Page volume is the first signal. Per-shift, per-engineer, per-service cuts each surface different patterns; together they show whether the rotation is sustainable.

Per-shift, per-engineer, per-service. Multi-cut volume view per rotation; trends and outliers surface against the cuts.
Healthy means bounded and predictable. Per-team volume target; drives whether the rotation is sustainable.
Per-quarter trend chart. Per-quarter volume trajectory; catches degrading rotation health before incidents.
Per-service noise share. Per-service volume contribution; identifies the noisy systems driving the page count.

Response time

Response time has two halves. Page-to-ack measures reachability; ack-to-action measures effectiveness. Both deserve their own metric and their own degradation alert.

Page to acknowledgement. Per-incident MTTA timer; reachability and tooling check; the engineer’s phone reached them.
Acknowledgement to action. Per-incident response-effectiveness timer; real engagement vs over-eager ack and silence.
Slowing means burnout or tooling. Per-quarter trending-up signal; leading indicator of rotation degradation.
Per-quarter cause investigation. Named driver for any degradation; catches "the metric just slipped" complacency.

Rotation health

Rotation health is the structural metric. Headcount, tenure, departures all signal whether the system that produces on-call is healthy or degrading.
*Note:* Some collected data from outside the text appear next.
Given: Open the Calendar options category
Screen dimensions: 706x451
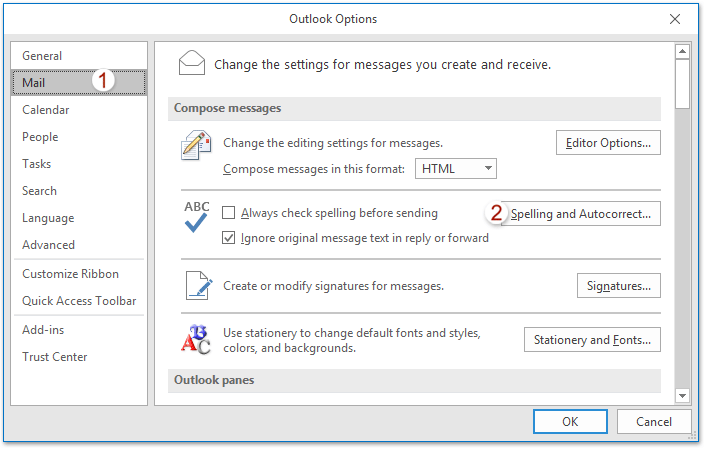Looking at the screenshot, I should 46,110.
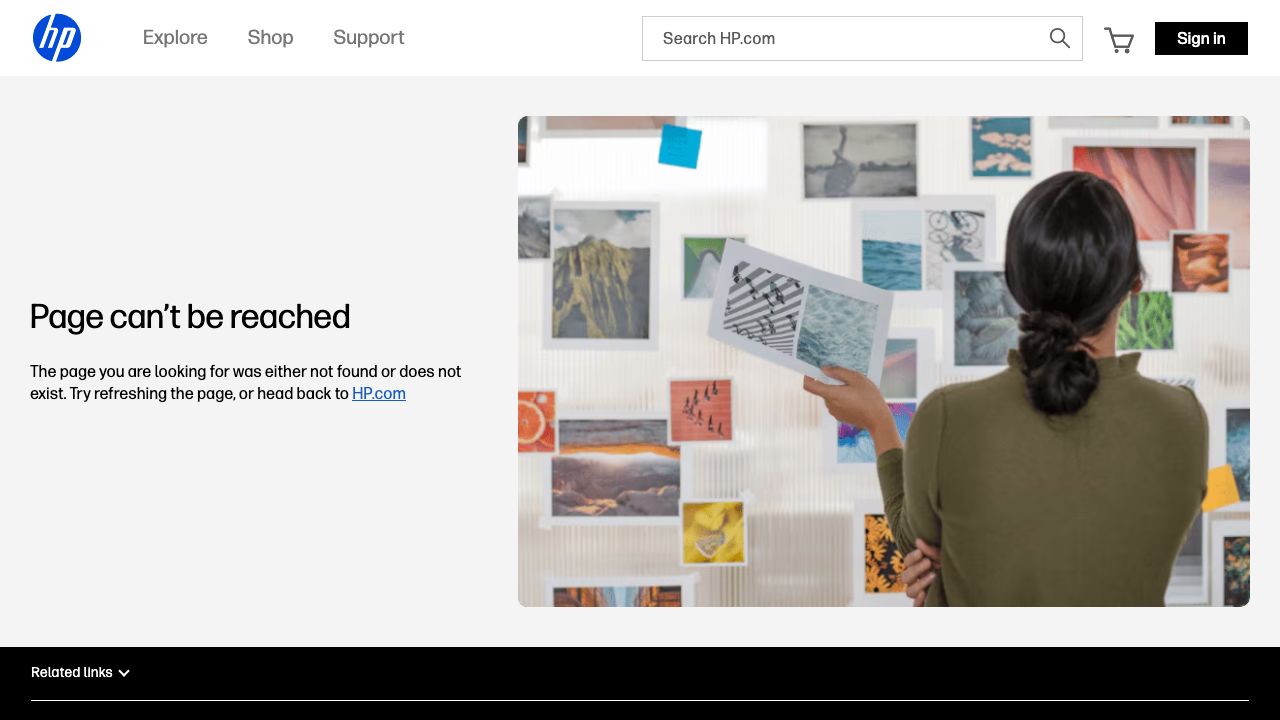Open the shopping cart
The image size is (1280, 720).
pyautogui.click(x=1118, y=40)
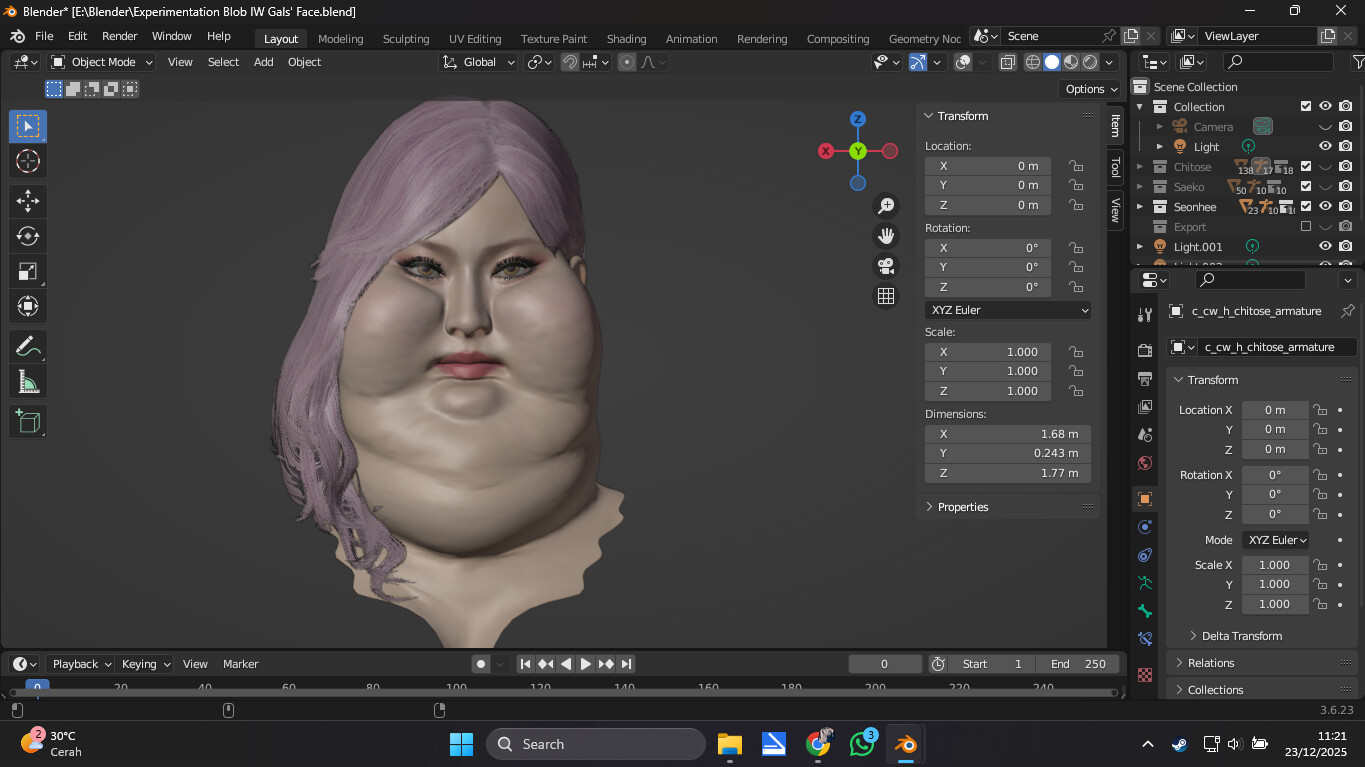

Engineers per rotation. Per-rotation headcount; drives shift frequency; below 6 engineers becomes punishing.
Tenure on rotation. Per-engineer time-on-rotation; drives experience distribution; uniform low tenure is a turnover signal.
Voluntary departures. Per-quarter departure rate; leading indicator of staffing problems; matters more than absolute headcount.
Per-rotation exit-interview signal. Per-departure on-call mention; catches systemic on-call problems before they cause cascading turnover.